There are three problems that can stem from the digital nature of loot boxes. The first is practical. Parents may provide credit card details for children and save them in the game system. This can, without monitoring, lead to children purchasing as many as they want at a click.
The other problem is legal. Although unintentional, items or skins acquired in-game can, through third parties, be converted into real money rather than ‘Steam Wallet’ balance. This means that there is a consideration (payment for the skin), chance or a random event (the unknown value of the skin at the time of purchase) and a prize of money’s worth (a tradable skin) – this can therefore be captured by the UK’s definition of gambling (whether anyone wants it to or not).
Finally, and often in combination with the first two points, loot boxes are part of what can make a game compelling – even in some cases addictive. Loot boxes can therefore represent a potentially toxic combination of unlicensed gambling, children, addictive behaviours and misuse of funds. At this point it is a long way from a Happy Meal.
Unregulated skin betting handle in 2016 was estimated to be c. US$7.4bn. Match outcome betting developed into casino-style games that were very easy to access without any age verification. Aware of the risks, Valve issued 23 cease and desists to skin betting sites in 2016 – but only c. 11 ceased operations. The Washington State Gambling Commission and Valve had a war of words in 2016 – with Valve arguing that it had “no business relationship” with operators of gambling sites, and neither “promotes or profits” from gambling. No legal action was taken. Elsewhere, Belgium and the Netherlands have banned them; China has enforced percentage chance information on loot boxes, a more moderate approach.
Regulated esports betting (albeit still materially tiny) has eaten into the overall skin-betting handle, but there is still a large, and essentially illegal market.
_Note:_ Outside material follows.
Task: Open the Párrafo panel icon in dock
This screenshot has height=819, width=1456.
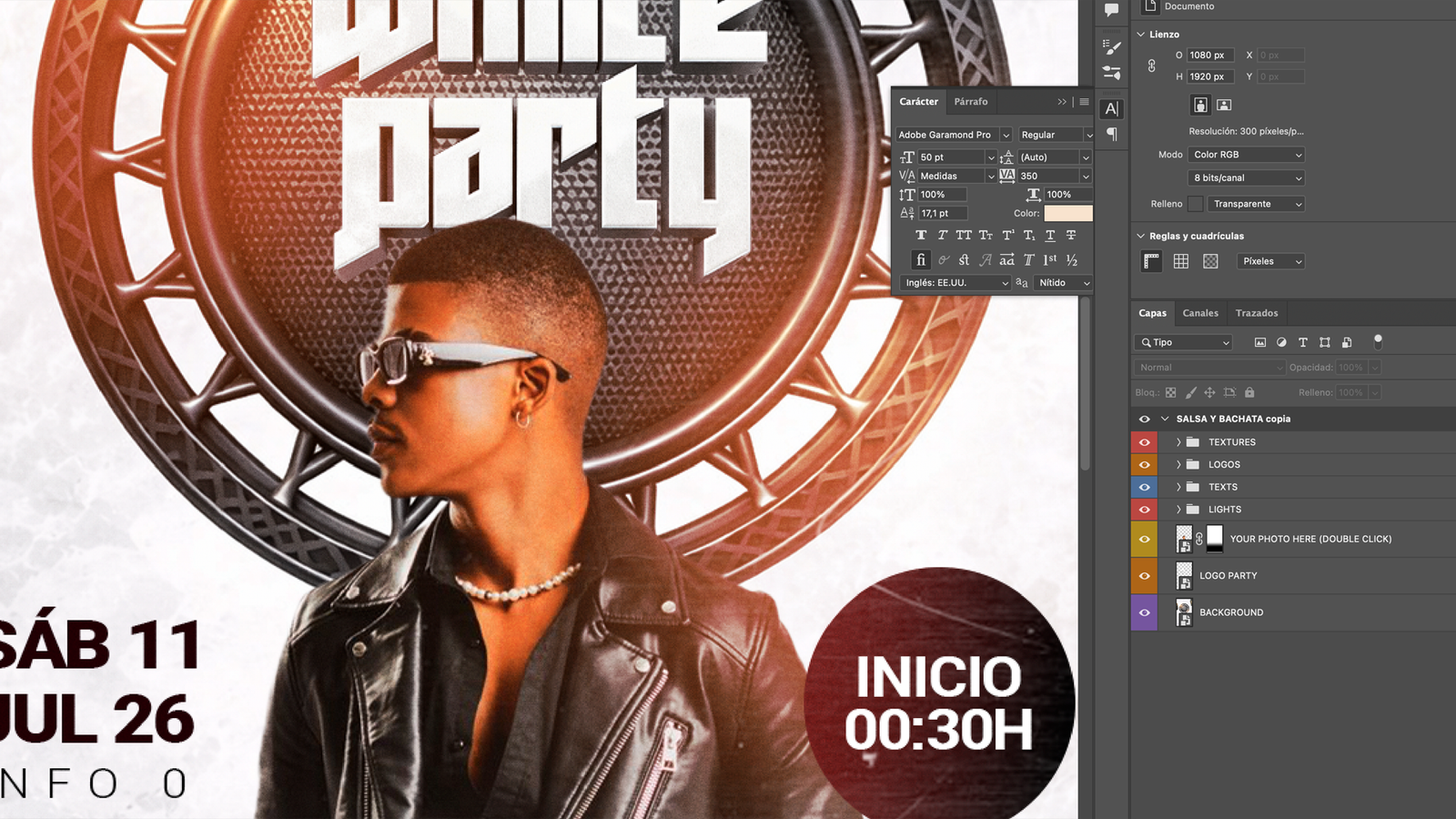Action: pyautogui.click(x=1112, y=135)
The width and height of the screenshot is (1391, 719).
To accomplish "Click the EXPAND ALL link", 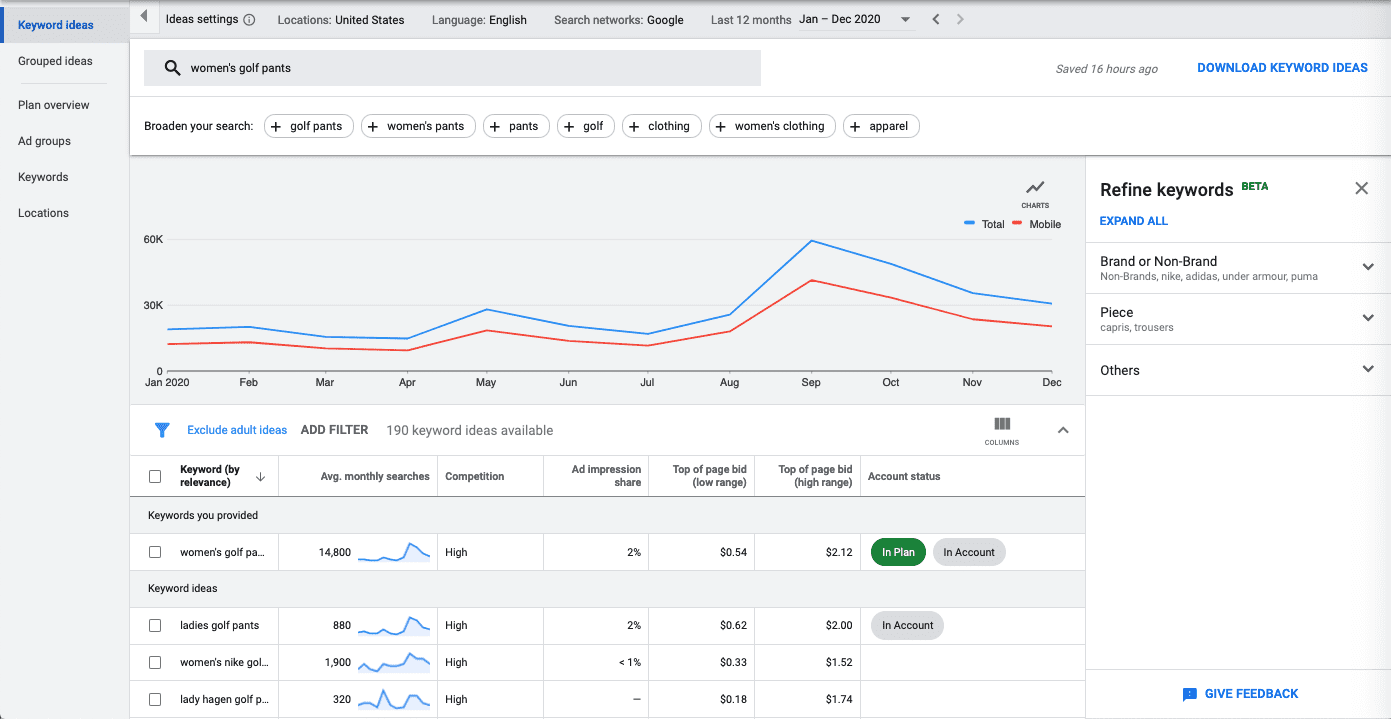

The margins – given items are not readily convertible cash assets (have to then set up a third-party marketplace to sell-on virtual items) – are low and those seeking skin-betting licenses will struggle to see return. Most therefore are not licensed, but the majority of users would have no idea that there is any gambling involved anyway.
The UKGC online review (March 2018) identified skin betting as a risk area, but 24% of 11-16-year-old participants said fruit machines were their first gambling product, with 21% answering scratch cards: both dwarf skins betting. The rationale of ‘why’ was 41% “I thought it would be exciting” and 40% “to make money”. Little suggests that gambling in younger children can be intrinsically linked to loot boxes, but media hysteria and stigma around video games continues to make it an easy target.
Loot boxes are legal and consumer minefield. They are also distinct from real money gambling in almost every sense, although they share some important legal, behavioural and ‘offshoot’ characteristics. We, therefore, welcome the fact that this issue of loot boxes is being looked at separately; but if the government is hoping that more information will make the job of crafting workable loot box regulation much easier, it may be in for disappointment.